Hoya is an Asian native plant named after the 18th-century botanist Thomas Hoy, which was introduced by Scottish botanist Robert Brown. Today’s gardeners appreciate it as a fragrant, low-maintenance tropical flower. They grow slowly to moderately and should be planted outdoors in the spring or early summer.
Flowers in the genus Hoya are members of the Asclepiadaceae family, also known as the milkweed family. The genus is now classified as part of the Apocynaceae (dogbane) family. Although hoya is not difficult to pronounce, you may prefer to call the plants by another name, such as wax plant, wax flower, Indian rope plant, porcelain flower, or honey plant.
What Does It Look Like?
The Wax Plant’s long, slender vines are covered in thick, green leathery leaves. Silvery or creamy white flecks can be found on the leaves.
To highlight its thickly-leafed vines and make them appear denser, wrap them around a wire hoop or small trellis and tie loosely with florist wire.
The Wax Plant will produce parachute clusters of star-shaped, white to pink flowers with five-point centers if given enough light. Because the flowers are so intricately detailed, uniformly shaped, and gleaming, they are sometimes referred to as porcelain flowers. Depending on the variety, hoyas will bloom in the spring, summer, or fall.
There will be a lot of H. Carnosa cultivars available for purchase. ‘Krinkle’ has wrinkled leaves, ‘Variegata’ has creamy white-edged leaves, and ‘Krimson Queen’ has crimson leaves.

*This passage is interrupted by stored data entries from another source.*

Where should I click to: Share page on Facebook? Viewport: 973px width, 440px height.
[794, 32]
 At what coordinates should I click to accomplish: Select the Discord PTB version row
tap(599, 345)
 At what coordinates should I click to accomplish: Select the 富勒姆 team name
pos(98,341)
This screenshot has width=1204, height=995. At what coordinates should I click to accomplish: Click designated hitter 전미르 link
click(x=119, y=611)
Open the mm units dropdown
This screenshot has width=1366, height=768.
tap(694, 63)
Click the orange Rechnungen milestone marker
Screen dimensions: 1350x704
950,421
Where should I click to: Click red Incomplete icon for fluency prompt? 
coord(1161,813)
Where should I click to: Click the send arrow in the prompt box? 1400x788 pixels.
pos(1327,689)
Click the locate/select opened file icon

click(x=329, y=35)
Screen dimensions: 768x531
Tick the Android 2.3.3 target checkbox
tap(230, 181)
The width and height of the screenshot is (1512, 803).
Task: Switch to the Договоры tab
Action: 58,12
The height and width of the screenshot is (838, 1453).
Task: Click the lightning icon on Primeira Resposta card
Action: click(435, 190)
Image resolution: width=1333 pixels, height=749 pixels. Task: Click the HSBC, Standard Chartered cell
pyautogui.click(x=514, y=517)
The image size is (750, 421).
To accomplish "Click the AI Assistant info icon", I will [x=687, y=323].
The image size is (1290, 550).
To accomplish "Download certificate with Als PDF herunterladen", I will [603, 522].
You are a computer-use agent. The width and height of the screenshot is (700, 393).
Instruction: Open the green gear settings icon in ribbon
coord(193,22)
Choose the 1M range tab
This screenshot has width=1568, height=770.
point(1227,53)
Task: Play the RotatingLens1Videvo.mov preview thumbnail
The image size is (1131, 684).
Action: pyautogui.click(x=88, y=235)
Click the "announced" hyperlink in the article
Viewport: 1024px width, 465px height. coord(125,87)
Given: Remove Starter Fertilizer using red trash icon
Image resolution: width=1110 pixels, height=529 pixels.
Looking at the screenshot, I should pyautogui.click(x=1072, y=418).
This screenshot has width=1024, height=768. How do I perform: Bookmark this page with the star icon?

Other Hoya species are available, but they do not produce as many or as large flowers as the carnosa species. H. Bella is a plant with small leaves. H. Australis has smaller flowers with a honeysuckle scent.
The Hoya Carnosa is one of the best houseplants for beginners. It’s simple to care for, uses little water, and adapts well to its surroundings. Eastern Asia and Australia are home to wax plants. They are, interestingly, members of the milkweed family. This tropical plant has waxy deep green leaves and delicate flowers that smell amazing.
These plants, like their native tropical climates, prefer lots of sun and high humidity. The Hoya is also adaptable in terms of growth habit, and it can thrive in a topiary, trailing, or climbing arrangement.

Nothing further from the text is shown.